Rewrite the listing below with every "GUI agent" changed to "interface agent" and nothing else altered.

Rows of pointing data
---------------
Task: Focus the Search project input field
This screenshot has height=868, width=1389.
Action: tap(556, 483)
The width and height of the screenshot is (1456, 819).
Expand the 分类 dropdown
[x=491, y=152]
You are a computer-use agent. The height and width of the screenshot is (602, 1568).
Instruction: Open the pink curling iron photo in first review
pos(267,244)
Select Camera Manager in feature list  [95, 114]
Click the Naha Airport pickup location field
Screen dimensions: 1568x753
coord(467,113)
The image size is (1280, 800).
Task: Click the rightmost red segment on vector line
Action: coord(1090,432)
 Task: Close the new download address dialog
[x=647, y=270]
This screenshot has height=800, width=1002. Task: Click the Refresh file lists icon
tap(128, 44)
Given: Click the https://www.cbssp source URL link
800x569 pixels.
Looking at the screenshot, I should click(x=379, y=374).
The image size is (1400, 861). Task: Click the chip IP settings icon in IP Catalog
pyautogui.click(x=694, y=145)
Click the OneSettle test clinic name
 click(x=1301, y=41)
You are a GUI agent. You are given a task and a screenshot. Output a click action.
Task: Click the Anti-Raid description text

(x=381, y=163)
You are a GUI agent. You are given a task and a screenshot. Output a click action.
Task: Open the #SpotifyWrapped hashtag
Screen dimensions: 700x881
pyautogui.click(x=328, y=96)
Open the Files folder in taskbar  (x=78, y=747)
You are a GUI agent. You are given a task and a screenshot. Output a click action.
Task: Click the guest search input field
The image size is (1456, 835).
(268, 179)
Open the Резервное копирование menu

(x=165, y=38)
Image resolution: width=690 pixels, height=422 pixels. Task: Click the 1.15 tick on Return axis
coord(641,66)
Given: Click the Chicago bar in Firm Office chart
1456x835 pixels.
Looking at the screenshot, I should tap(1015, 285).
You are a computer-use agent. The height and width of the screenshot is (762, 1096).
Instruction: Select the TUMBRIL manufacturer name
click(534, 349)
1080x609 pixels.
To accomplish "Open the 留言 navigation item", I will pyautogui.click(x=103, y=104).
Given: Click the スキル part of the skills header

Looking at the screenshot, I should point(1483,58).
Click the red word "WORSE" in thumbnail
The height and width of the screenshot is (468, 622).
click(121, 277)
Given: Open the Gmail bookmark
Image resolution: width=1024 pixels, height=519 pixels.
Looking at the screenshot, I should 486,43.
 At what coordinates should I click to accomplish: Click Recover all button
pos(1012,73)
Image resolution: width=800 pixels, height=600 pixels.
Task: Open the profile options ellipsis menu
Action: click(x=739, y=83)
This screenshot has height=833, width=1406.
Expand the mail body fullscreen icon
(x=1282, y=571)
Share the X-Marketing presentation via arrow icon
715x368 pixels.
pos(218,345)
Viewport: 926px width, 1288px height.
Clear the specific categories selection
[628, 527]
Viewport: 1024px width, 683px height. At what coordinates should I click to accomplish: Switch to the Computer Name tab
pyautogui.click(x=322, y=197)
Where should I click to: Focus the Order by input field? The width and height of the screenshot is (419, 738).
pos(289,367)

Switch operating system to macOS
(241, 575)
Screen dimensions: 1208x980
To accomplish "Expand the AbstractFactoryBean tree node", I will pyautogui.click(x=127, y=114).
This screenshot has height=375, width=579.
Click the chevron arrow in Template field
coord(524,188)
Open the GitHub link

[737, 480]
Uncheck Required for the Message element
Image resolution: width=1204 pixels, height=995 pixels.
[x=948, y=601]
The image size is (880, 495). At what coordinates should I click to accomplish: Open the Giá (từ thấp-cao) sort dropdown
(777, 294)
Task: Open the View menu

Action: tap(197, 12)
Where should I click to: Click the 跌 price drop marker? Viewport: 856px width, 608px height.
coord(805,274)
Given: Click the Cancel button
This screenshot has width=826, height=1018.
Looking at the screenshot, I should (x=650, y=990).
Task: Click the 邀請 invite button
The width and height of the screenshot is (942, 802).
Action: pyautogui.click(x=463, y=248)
---------------
_Task output_.
Task: Focus the Search project input field
This screenshot has height=868, width=1389.
Action: tap(556, 483)
The width and height of the screenshot is (1456, 819).
Expand the 分类 dropdown
[x=491, y=152]
You are a computer-use agent. The height and width of the screenshot is (602, 1568).
Instruction: Open the pink curling iron photo in first review
pos(267,244)
Select Camera Manager in feature list  [95, 114]
Click the Naha Airport pickup location field
Screen dimensions: 1568x753
coord(467,113)
The image size is (1280, 800).
Task: Click the rightmost red segment on vector line
Action: coord(1090,432)
 Task: Close the new download address dialog
[x=647, y=270]
This screenshot has height=800, width=1002. Task: Click the Refresh file lists icon
tap(128, 44)
Given: Click the https://www.cbssp source URL link
800x569 pixels.
Looking at the screenshot, I should click(x=379, y=374).
The image size is (1400, 861). Task: Click the chip IP settings icon in IP Catalog
pyautogui.click(x=694, y=145)
Click the OneSettle test clinic name
 click(x=1301, y=41)
You are a interface agent. You are given a task and a screenshot. Output a click action.
Task: Click the Anti-Raid description text

(x=381, y=163)
You are a interface agent. You are given a task and a screenshot. Output a click action.
Task: Open the #SpotifyWrapped hashtag
Screen dimensions: 700x881
pyautogui.click(x=328, y=96)
Open the Files folder in taskbar  (x=78, y=747)
You are a interface agent. You are given a task and a screenshot. Output a click action.
Task: Click the guest search input field
The image size is (1456, 835).
(268, 179)
Open the Резервное копирование menu

(x=165, y=38)
Image resolution: width=690 pixels, height=422 pixels. Task: Click the 1.15 tick on Return axis
coord(641,66)
Given: Click the Chicago bar in Firm Office chart
1456x835 pixels.
Looking at the screenshot, I should tap(1015, 285).
You are a computer-use agent. The height and width of the screenshot is (762, 1096).
Instruction: Select the TUMBRIL manufacturer name
click(534, 349)
1080x609 pixels.
To accomplish "Open the 留言 navigation item", I will pyautogui.click(x=103, y=104).
Given: Click the スキル part of the skills header

Looking at the screenshot, I should point(1483,58).
Click the red word "WORSE" in thumbnail
The height and width of the screenshot is (468, 622).
click(121, 277)
Given: Open the Gmail bookmark
Image resolution: width=1024 pixels, height=519 pixels.
Looking at the screenshot, I should 486,43.
 At what coordinates should I click to accomplish: Click Recover all button
pos(1012,73)
Image resolution: width=800 pixels, height=600 pixels.
Task: Open the profile options ellipsis menu
Action: click(x=739, y=83)
This screenshot has height=833, width=1406.
Expand the mail body fullscreen icon
(x=1282, y=571)
Share the X-Marketing presentation via arrow icon
715x368 pixels.
pos(218,345)
Viewport: 926px width, 1288px height.
Clear the specific categories selection
[628, 527]
Viewport: 1024px width, 683px height. At what coordinates should I click to accomplish: Switch to the Computer Name tab
pyautogui.click(x=322, y=197)
Where should I click to: Focus the Order by input field? The width and height of the screenshot is (419, 738).
pos(289,367)

Switch operating system to macOS
(241, 575)
Screen dimensions: 1208x980
To accomplish "Expand the AbstractFactoryBean tree node", I will pyautogui.click(x=127, y=114).
This screenshot has height=375, width=579.
Click the chevron arrow in Template field
coord(524,188)
Open the GitHub link

[737, 480]
Uncheck Required for the Message element
Image resolution: width=1204 pixels, height=995 pixels.
[x=948, y=601]
The image size is (880, 495). At what coordinates should I click to accomplish: Open the Giá (từ thấp-cao) sort dropdown
(777, 294)
Task: Open the View menu

Action: tap(197, 12)
Where should I click to: Click the 跌 price drop marker? Viewport: 856px width, 608px height.
coord(805,274)
Given: Click the Cancel button
This screenshot has width=826, height=1018.
Looking at the screenshot, I should (x=650, y=990).
Task: Click the 邀請 invite button
The width and height of the screenshot is (942, 802).
Action: pyautogui.click(x=463, y=248)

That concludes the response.